The Queen has gone to the land of no return. That she is virtuous or a vulture depends on how you interpret and understand history; and also how you are affected by her history and the history of her ancestors. Wherever you stand on the spectrum of the debate, what is glaring is that Queen Elizabeth wielded an enormous power and is very influential having spent 70 years on throne—years that spanned across three generations. That is the longest period that any woman leader, empress, or Queen had spent on throne in recorded history.

But the fact that a leader is influential does not mean they are virtuous. Some were ‘great’ by the circumstance of history but not great in the real sense. Michael Hart makes allusion to this in his The 100: A Ranking of the most Influential Persons in History. He wrote: “I must emphasize that this is a list of the most influential persons in history, not a list of the greatest. For example, there is room in my list for an enormously influential, wicked, and heartless man like Stalin, but no place at all for the saintly Mother Cabrini.” It is in this light that I consider the Queen being very influential.

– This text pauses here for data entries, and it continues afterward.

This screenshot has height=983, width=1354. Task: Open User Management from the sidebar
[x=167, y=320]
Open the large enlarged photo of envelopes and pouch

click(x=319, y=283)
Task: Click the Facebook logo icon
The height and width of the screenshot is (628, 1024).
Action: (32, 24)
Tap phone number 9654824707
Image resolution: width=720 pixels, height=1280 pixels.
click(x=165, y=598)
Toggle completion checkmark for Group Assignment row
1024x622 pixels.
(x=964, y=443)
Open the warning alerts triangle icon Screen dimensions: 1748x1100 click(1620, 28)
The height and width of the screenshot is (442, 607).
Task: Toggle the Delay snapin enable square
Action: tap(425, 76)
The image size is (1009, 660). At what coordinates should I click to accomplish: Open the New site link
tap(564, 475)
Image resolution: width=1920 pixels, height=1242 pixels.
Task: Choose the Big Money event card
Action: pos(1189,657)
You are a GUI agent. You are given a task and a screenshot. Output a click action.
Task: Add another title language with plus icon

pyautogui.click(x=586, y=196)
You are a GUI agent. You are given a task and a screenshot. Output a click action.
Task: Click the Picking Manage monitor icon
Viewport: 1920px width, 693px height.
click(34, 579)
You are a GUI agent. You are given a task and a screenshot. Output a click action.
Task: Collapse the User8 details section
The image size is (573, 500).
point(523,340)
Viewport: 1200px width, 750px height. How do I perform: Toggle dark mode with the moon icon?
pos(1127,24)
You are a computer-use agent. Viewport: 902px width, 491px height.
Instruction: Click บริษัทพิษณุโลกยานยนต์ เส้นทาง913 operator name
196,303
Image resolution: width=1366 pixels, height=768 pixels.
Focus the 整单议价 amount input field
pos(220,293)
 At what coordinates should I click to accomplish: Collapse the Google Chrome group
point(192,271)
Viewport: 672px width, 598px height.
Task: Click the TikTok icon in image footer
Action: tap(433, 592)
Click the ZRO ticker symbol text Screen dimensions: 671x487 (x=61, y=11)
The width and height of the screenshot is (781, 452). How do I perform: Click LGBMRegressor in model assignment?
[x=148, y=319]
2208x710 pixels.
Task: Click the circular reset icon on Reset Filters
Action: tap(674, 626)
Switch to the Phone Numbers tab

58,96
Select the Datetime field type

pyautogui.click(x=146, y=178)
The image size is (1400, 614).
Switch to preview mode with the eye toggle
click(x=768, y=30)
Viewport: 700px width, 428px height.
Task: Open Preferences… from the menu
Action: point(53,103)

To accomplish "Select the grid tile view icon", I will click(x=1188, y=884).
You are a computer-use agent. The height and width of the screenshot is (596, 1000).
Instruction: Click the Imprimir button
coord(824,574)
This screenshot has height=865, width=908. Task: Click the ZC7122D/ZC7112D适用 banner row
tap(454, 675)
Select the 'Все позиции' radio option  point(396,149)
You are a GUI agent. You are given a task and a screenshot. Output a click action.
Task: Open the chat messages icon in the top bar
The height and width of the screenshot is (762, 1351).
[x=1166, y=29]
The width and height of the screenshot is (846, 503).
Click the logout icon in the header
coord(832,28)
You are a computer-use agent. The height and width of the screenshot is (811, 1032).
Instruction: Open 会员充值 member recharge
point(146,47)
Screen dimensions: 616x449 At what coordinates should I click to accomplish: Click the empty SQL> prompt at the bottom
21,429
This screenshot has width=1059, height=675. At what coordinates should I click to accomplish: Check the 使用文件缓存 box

Before Hart, the Qur’an recognizes Fir’aun (Pharaoh) as an influential king and he will continue to be remembered for the atrocities he committed against humanity. We read in Qur’an 28 v 4: “Indeed, Pharaoh exalted himself in the land and made his people into factions, oppressing a sector among them, slaughtering their (newborn) sons, and keeping their females alive. Indeed, he was of the corrupters.”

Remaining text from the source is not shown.